> Work to be completed:
Give an exact transcription limited to the lines from the one with "Task: Click the Format as Table icon" through the end of the entries, including both; no pictures belong in it.

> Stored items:
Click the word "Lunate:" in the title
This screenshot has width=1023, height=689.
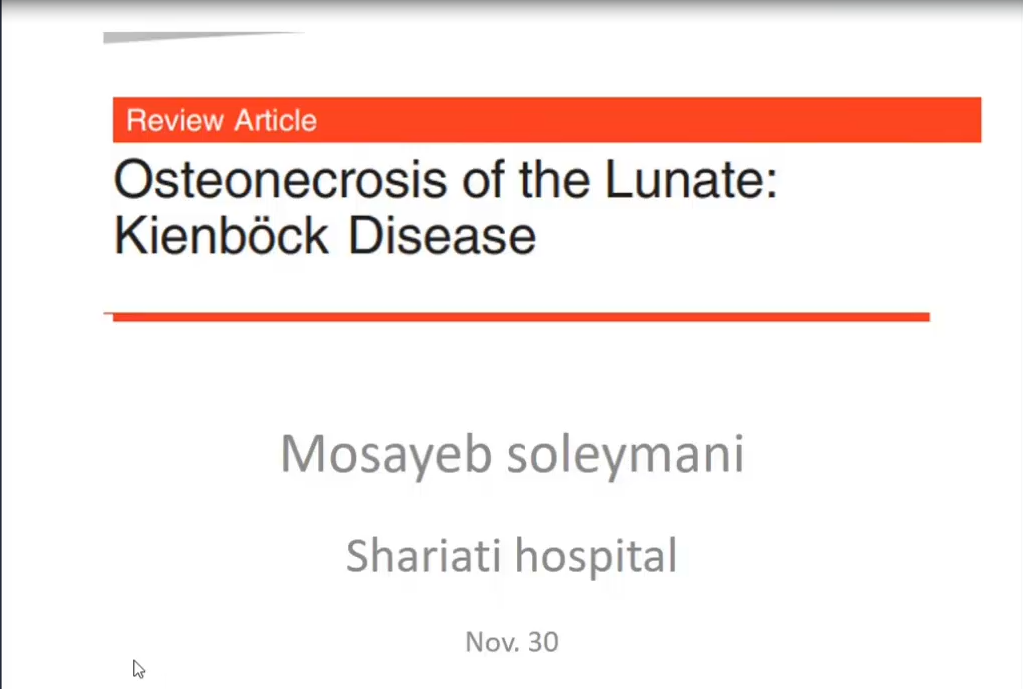[692, 179]
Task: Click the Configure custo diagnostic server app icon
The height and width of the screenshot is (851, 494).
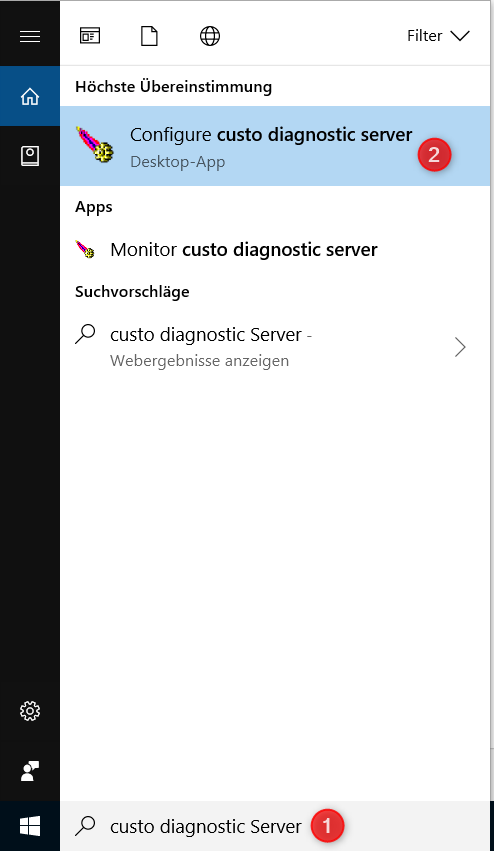Action: coord(94,145)
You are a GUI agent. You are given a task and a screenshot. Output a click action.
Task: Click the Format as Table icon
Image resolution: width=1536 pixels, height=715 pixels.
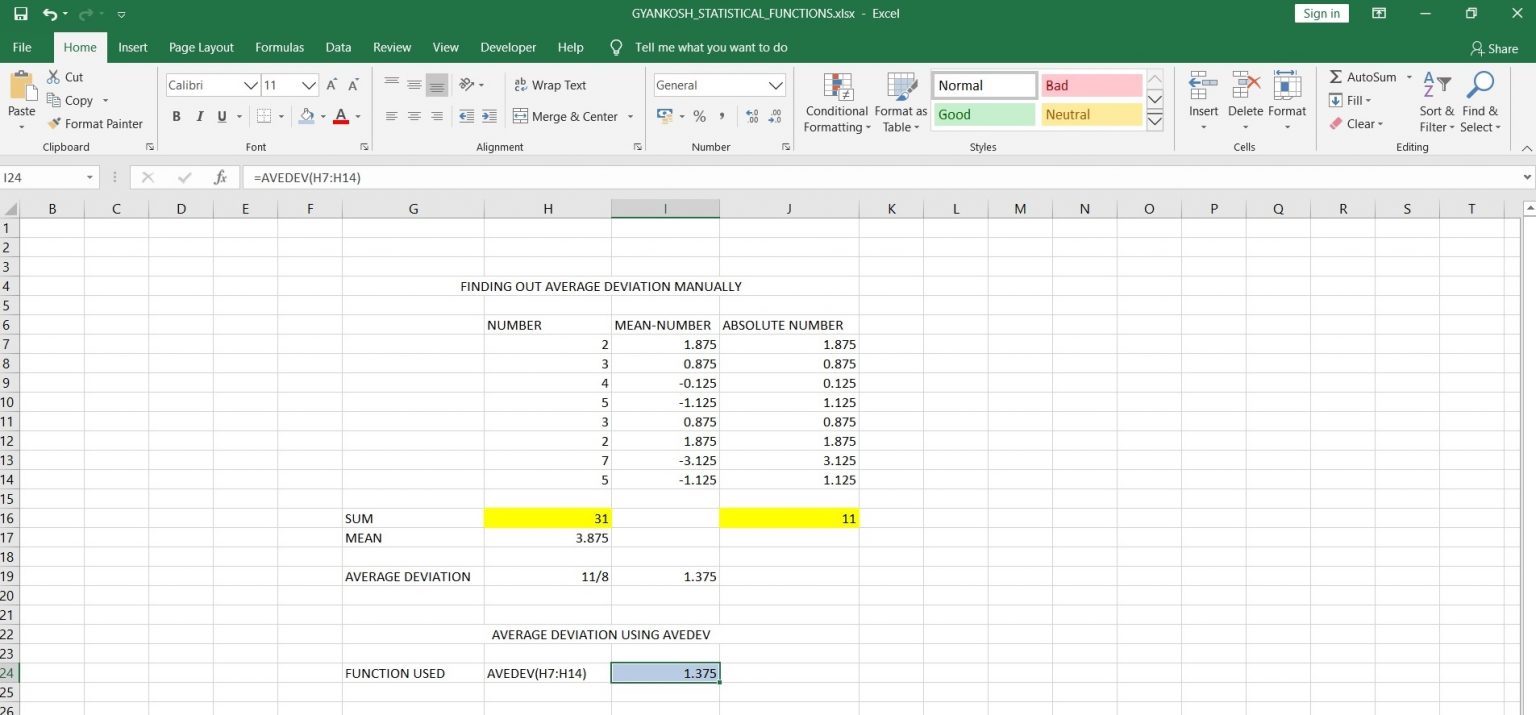pos(900,101)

> Exercise output:
Task: Click the Format as Table icon
Image resolution: width=1536 pixels, height=715 pixels.
pos(900,101)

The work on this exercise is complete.